The First Nations argued that the federal government hadn’t adequately considered whether it was justified to infringe on their rights given the lack of clear demand for the power. “Justification” is a really key word in aboriginal law.
In January, the federal Court of Appeal upheld a previous court decision that found the federal cabinet wasn’t required to determine if there was any infringement of treaty rights before giving the go-ahead for the dam. Read that last sentence again.
This means the only way for First Nations to have their constitutionally protected rights considered at all is to launch a long and costly civil suit against the government (more on that legal quagmire here).
On Monday, the West Moberly and Prophet River First Nations announced they will file that civil suit. Meantime they are asking for an injunction to stop construction. The Globe and Mail referred to this move as an attempt to “drag the matter out in courts,” a statement that displays a startling lack of understanding of treaty rights.
Nobody — not the joint review panel, not the federal government, not the federal courts and not the B.C. Utilities Commission — has even considered whether the infringement of First Nations’ treaty rights is justified. Launching a civil suit is the only option.
After First Nations rights and the cost of the project, the next most contentious aspect of Site C is demand for the power. Here again, the traditional media’s grasp of the complexities has been rather feeble.
The rationale for the project has changed so many times — it’s for California, it’s for 450,000 homes, it’s for LNG, it’s for the oilsands, it’s for electrification of the economy — and every step of the way the media accepted spoonfeeding from BC Hydro.
In its November report, the B.C. Utilities Commission review found BC Hydro’s forecasting of electricity demand “excessively optimistic” and said industrial demand forecasts have been “considerably below industry benchmarks.” On Monday, the NDP government admitted that there will be a “surplus” of power when Site C comes on-line.
Yet the Globe and Mail wrote this week that experts are now suggesting the opposite — that we’re going to need more power than Site C can provide. That may be one expert opinion, but it’s certainly not the prevailing one from months of independent inquiry into the Site C dam.
Over the past three years, expert after expert came forward with warnings about Site C that were ultimately confirmed in the utility commission’s findings. Why was the traditional media so slow to listen?

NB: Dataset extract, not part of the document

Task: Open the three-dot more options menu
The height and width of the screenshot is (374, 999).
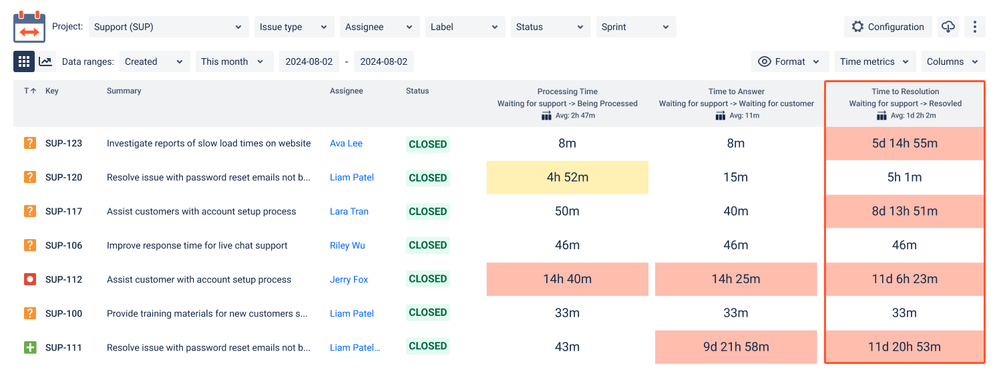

Justine Hunter of the Globe and Mail and Dan Levin of the New York Times paid attention and provided critical, accurate coverage, but why was the majority of the media establishment so missing in action?
There were several early signs that the project was running over budget and behind schedule (as uncovered by DeSmog’s Sarah Cox and ultimately admitted by BC Hydro’s CEO) and yet, for the most part, the media continued to buy BC Hydro’s talking points, despite all evidence to the contrary. It has only been the last few months, as the utilities commission review unfolded, that the media’s tune began to change. But it was too late.
The traditional media’s abdication of its duty to the public on Site C is illustrative of a broader sickness in Canada’s corporate media landscape. At its heart, good journalism should challenge the powerful and stand up for ordinary people. But that takes grit. It takes digging. It takes a dogged commitment. And, frankly, it takes giving a shit. On all of these fronts, British Columbians have been deeply failed.
First Nations and landowners in the Peace Valley will pay the highest price for this failure. But every single British Columbian will also bear the burden, on their pocketbooks and on their consciences, of continuing to build an increasingly costly and destructive mega dam that, with an ounce of oversight, never would have started construction in the first place.